Beginner’s Guide to AnimateDiff

Video

Last Updated	Changes
9/14/2023	First version published
9/27/2023	Updated to Automatic1111 Extension
10/3/2023	ComfyUI Simplified Example Flows added
10/9/2023	Updated Motion Modules
11/3/2023	New Info! Comfy Install Guide
1/19/2023	Basic ComfyUI Workflows Updated

What is AnimateDiff?

AnimateDiff, based on this research paper by Yuwei Guo, Ceyuan Yang, Anyi Rao, Yaohui Wang, Yu Qiao, Dahua Lin, and Bo Dai, is a way to add limited motion to Stable Diffusion generations.

Supporting both txt2img & img2img, the outputs aren’t always perfect, but they can be quite eye-catching, and the fidelity and smoothness of the outputs has improved considerably since AnimateDiff first appeared!

There’s also a video2video implementation which works in conjunction with ControlNet, examples below!

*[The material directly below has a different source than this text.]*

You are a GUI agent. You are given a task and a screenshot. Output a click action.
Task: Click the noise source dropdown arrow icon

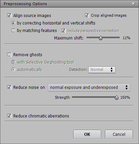(126, 87)
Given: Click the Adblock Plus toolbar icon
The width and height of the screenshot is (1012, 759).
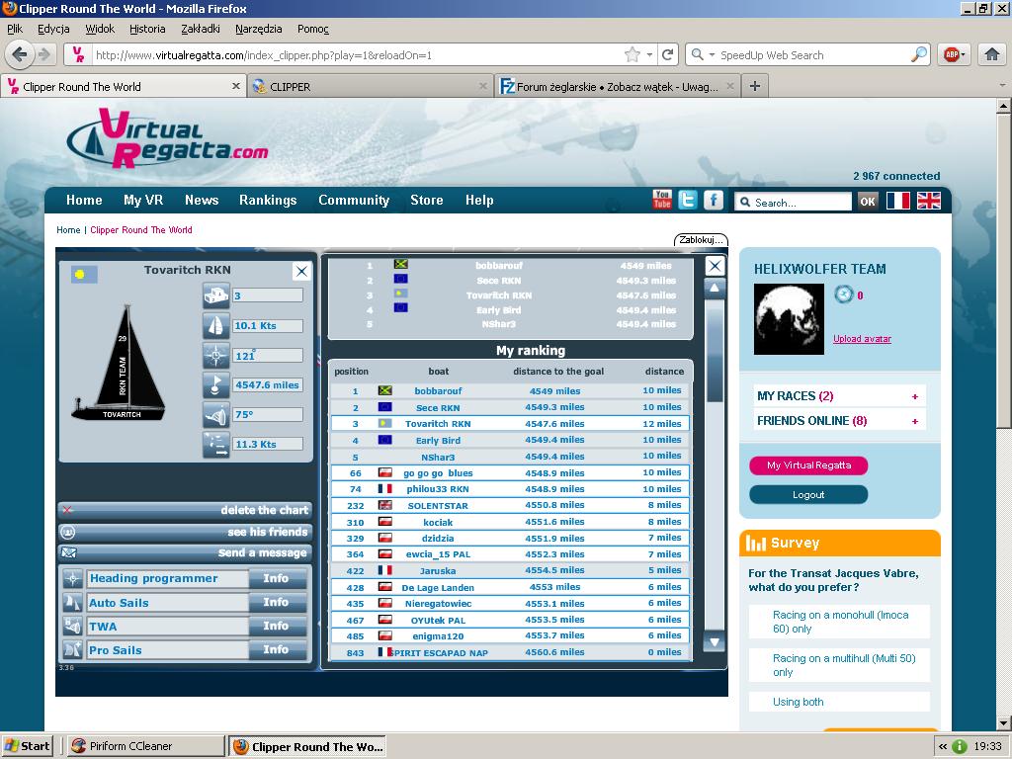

Examples of video2video produced with ComfyUI (from our Civitai Socials!);

How can I run AnimateDiff?

There are currently a few ways to start creating with AnimateDiff – requiring various amounts of effort to get working. I’ve listed a few of the methods below, and documented the steps to get AnimateDiff working in Automatic1111 – one of the easier ways.

Requirements & Caveats

Running locally takes at least 12GB of VRAM to make a 512×512 16 frame image – and I’ve seen usage as high as 21GB when trying to output 512×768 and 24 frames. If you have an RTX 3090+ you should be good for local generation.

The latest VRAM estimates for Ubuntu are as follows (default settings 512×512, 16 frames, Torch 2.0, RTX 4090;

Optimization Type	VRAM Usage
No optimization	12.13 GB
Xformers/SDP	5.6 GB
Sub-quadratic	10.39 GB

Try to keep prompts below 75 tokens when generating locally! Prompts over 75 tokens will either exhibit no motion, or will be split into two different “scenes” – the second half of the frames being completely different from the first half. Note that negative prompts should be kept short also!

If you’re still having trouble with split scenes while using Automatic1111, check that the following settings in Automatic1111’s Optimization settings are enabled;

Pad prompt/negative prompt to be the same length
Persistent cond cache
Batch cond/uncond

There’s no SDXL support right now – the motion modules are injected into the SD1.5 UNet, and won’t work for variations such as SD2.x and SDXL.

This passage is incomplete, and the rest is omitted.